Input:
☆ ☆ ☆ ☆ ☆ ☆ ☆

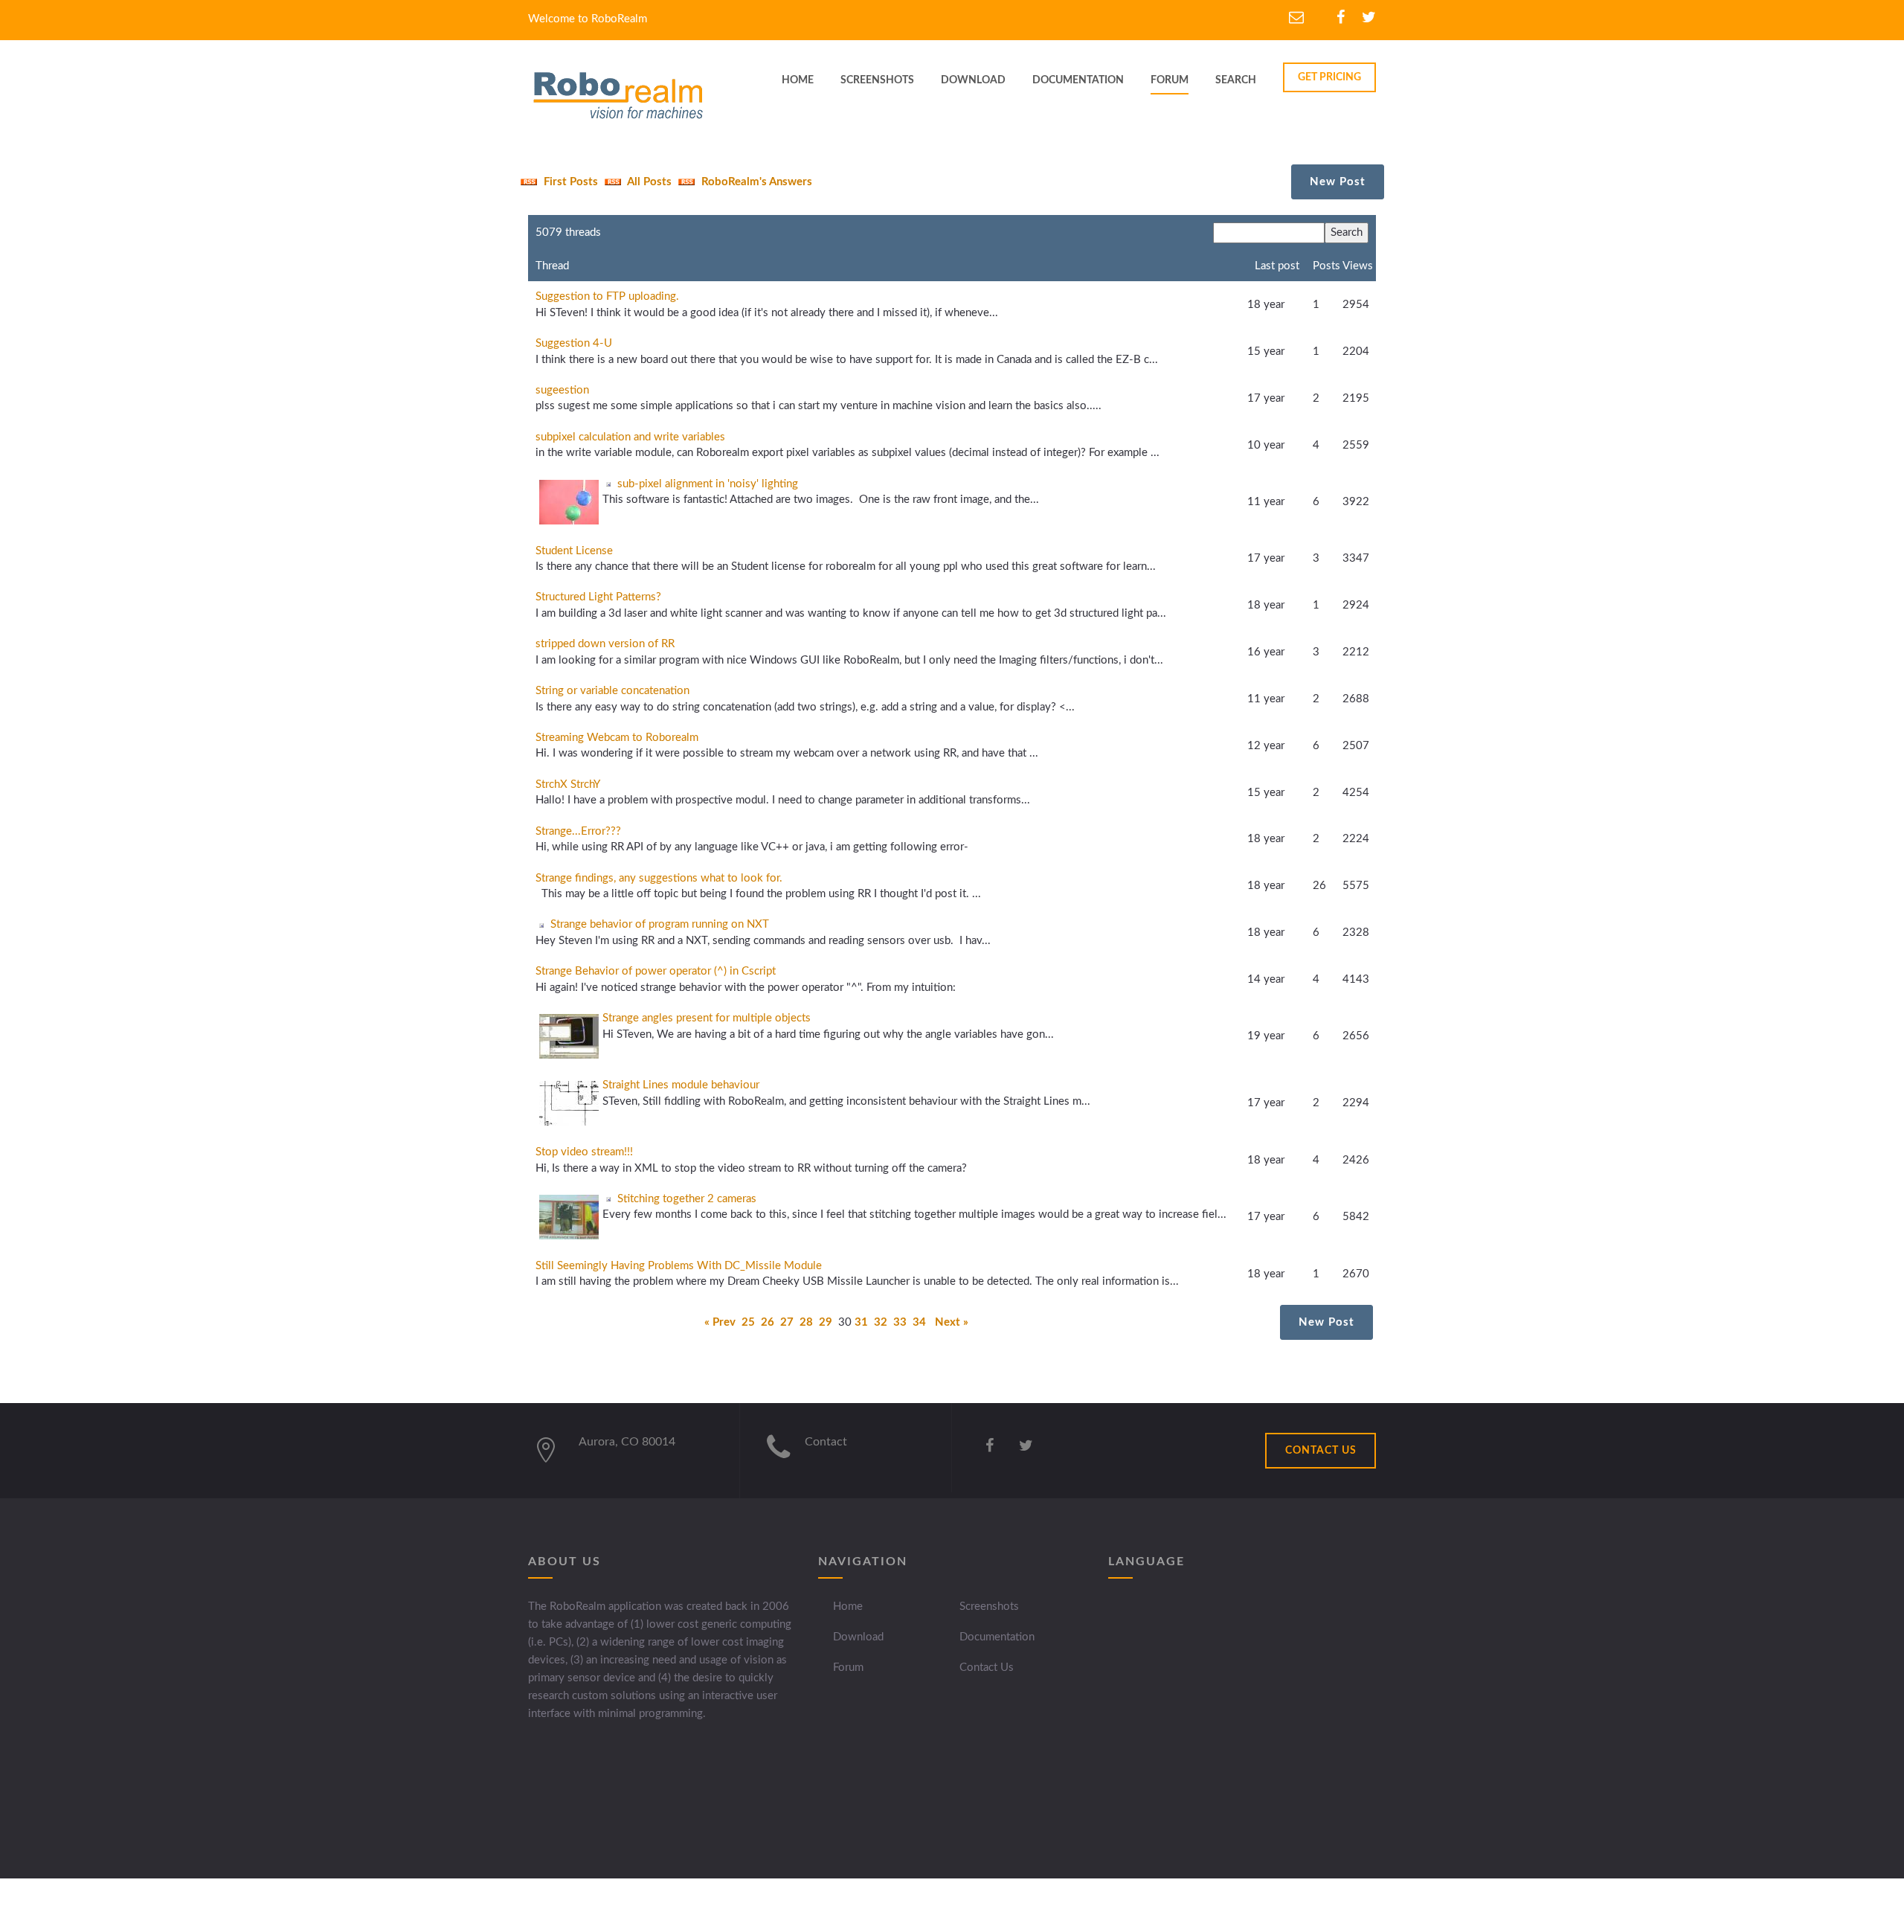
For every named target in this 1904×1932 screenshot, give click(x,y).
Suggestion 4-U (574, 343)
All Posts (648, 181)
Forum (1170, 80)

☆ ☆ ☆ ☆ ☆ ☆ ☆

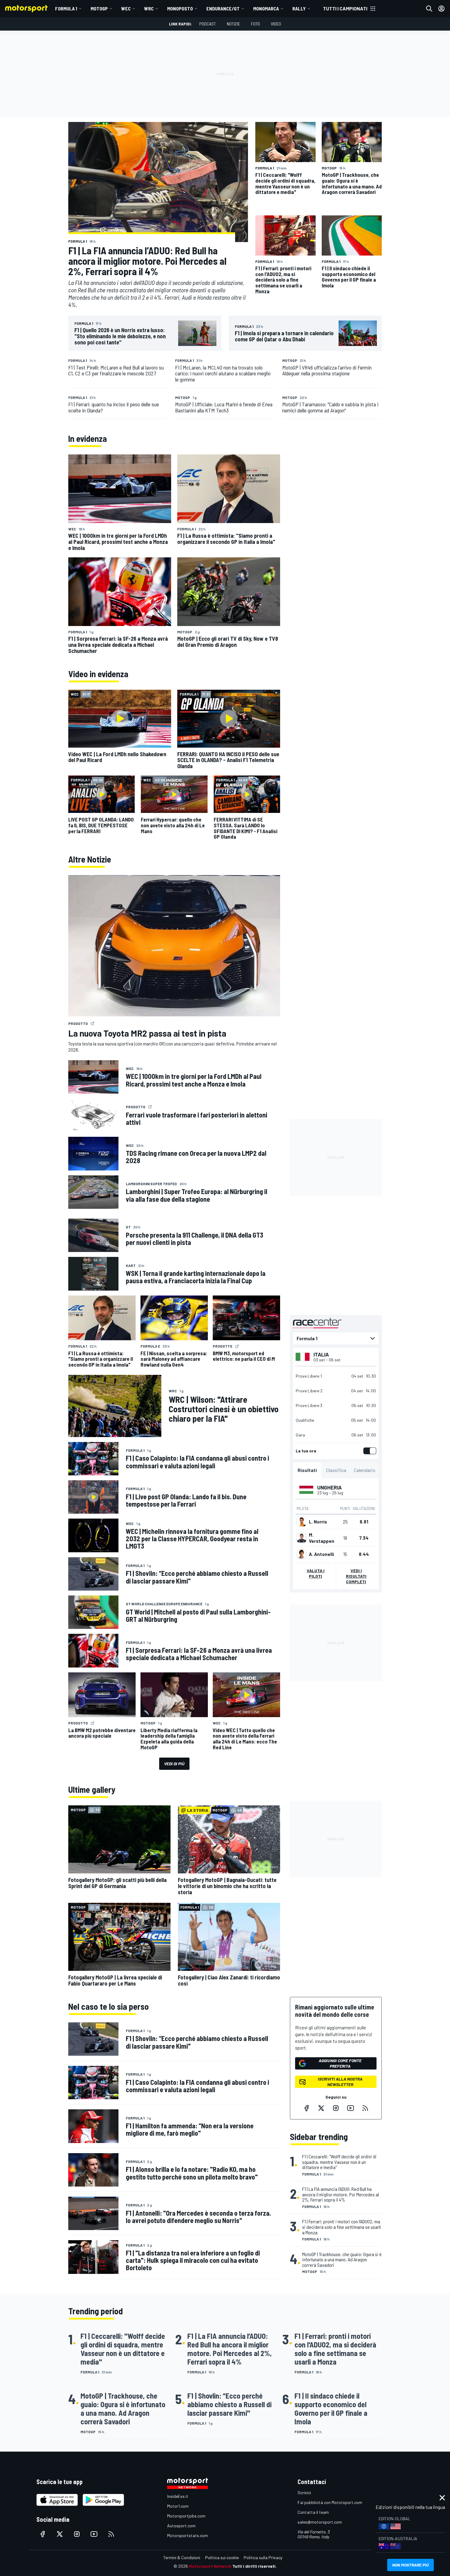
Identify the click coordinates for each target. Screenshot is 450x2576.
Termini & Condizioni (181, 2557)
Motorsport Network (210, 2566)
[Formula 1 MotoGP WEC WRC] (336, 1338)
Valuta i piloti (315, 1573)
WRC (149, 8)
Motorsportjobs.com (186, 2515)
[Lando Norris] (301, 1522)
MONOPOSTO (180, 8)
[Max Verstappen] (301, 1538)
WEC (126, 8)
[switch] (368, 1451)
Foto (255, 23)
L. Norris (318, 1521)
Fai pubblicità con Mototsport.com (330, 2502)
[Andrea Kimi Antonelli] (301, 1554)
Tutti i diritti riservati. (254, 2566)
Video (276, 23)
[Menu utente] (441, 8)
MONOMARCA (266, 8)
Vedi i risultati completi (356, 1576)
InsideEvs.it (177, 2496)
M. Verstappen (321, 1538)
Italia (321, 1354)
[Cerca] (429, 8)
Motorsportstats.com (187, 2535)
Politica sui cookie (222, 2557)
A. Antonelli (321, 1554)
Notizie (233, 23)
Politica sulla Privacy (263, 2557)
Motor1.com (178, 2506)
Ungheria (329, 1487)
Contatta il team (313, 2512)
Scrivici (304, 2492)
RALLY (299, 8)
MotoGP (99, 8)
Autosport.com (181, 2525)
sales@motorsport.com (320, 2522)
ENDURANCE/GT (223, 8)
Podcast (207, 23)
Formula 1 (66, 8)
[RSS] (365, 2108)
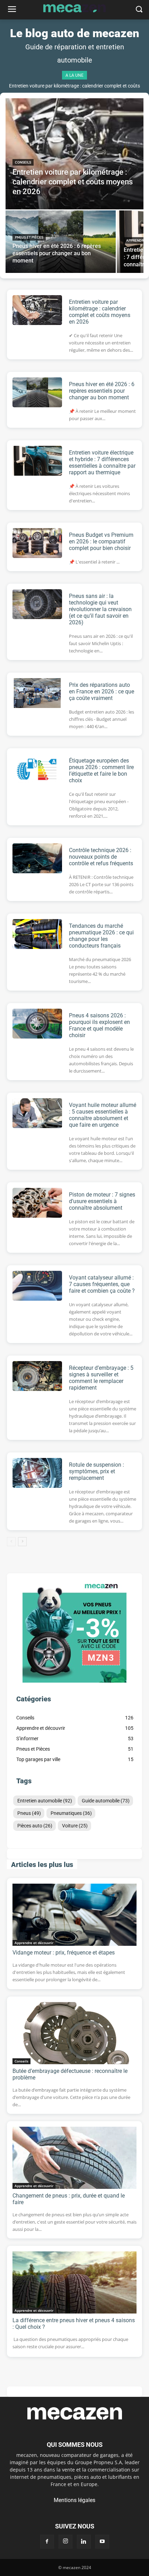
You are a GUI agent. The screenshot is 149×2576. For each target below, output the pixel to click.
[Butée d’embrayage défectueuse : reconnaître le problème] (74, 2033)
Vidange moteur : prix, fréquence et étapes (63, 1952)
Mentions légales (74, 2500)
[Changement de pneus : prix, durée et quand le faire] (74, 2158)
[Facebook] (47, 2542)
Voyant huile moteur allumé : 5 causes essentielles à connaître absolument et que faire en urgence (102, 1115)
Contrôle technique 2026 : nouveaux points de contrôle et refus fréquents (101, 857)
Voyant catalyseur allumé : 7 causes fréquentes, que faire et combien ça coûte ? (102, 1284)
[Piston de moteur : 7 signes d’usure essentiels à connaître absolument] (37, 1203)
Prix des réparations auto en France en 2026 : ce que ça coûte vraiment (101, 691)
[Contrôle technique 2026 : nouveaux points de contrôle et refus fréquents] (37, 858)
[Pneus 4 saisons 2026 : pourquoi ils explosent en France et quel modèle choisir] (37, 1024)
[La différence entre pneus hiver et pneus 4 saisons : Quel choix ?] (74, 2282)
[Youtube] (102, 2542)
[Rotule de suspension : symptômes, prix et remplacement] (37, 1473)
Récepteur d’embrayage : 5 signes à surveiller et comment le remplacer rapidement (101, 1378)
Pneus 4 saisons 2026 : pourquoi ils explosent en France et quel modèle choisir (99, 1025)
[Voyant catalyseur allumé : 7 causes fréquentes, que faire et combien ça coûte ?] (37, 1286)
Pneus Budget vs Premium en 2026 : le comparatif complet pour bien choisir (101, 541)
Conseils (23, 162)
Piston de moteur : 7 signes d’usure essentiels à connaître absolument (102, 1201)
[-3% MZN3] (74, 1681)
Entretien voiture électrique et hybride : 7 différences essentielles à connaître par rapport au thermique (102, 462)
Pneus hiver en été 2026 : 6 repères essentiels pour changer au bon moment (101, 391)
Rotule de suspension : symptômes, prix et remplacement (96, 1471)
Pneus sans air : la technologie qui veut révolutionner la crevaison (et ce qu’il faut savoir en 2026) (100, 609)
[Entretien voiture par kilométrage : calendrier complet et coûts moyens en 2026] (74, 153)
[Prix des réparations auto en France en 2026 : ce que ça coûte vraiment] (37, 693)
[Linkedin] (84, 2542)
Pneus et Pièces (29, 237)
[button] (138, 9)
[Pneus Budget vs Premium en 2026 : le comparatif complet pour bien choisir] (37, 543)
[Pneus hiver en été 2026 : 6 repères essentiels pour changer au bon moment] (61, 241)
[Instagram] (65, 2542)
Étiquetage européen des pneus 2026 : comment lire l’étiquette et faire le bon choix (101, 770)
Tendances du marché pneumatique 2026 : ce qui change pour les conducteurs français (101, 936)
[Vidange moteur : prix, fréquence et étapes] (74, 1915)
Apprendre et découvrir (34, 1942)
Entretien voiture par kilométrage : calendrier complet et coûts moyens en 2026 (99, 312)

☆ ☆ ☆ ☆ ☆ ☆ ☆

Your goal:
Could you give the rows as a numbered list, starting at the line that has "WRC (149, 8)" and stopping after the line that has "[RSS] (365, 2108)", with any blank lines left out?

Completed exercise:
1. WRC (149, 8)
2. Motorsportjobs.com (186, 2515)
3. [Lando Norris] (301, 1522)
4. MONOPOSTO (180, 8)
5. [Max Verstappen] (301, 1538)
6. WEC (126, 8)
7. [switch] (368, 1451)
8. Foto (255, 23)
9. L. Norris (318, 1521)
10. Fai pubblicità con Mototsport.com (330, 2502)
11. [Andrea Kimi Antonelli] (301, 1554)
12. Tutti i diritti riservati. (254, 2566)
13. Video (276, 23)
14. [Menu utente] (441, 8)
15. MONOMARCA (266, 8)
16. Vedi i risultati completi (356, 1576)
17. InsideEvs.it (177, 2496)
18. M. Verstappen (321, 1538)
19. Italia (321, 1354)
20. [Cerca] (429, 8)
21. Motorsportstats.com (187, 2535)
22. Politica sui cookie (222, 2557)
23. A. Antonelli (321, 1554)
24. Notizie (233, 23)
25. Politica sulla Privacy (263, 2557)
26. Motor1.com (178, 2506)
27. Ungheria (329, 1487)
28. Contatta il team (313, 2512)
29. Scrivici (304, 2492)
30. RALLY (299, 8)
31. MotoGP (99, 8)
32. Autosport.com (181, 2525)
33. sales@motorsport.com (320, 2522)
34. ENDURANCE/GT (223, 8)
35. Podcast (207, 23)
36. Formula 1 (66, 8)
37. [RSS] (365, 2108)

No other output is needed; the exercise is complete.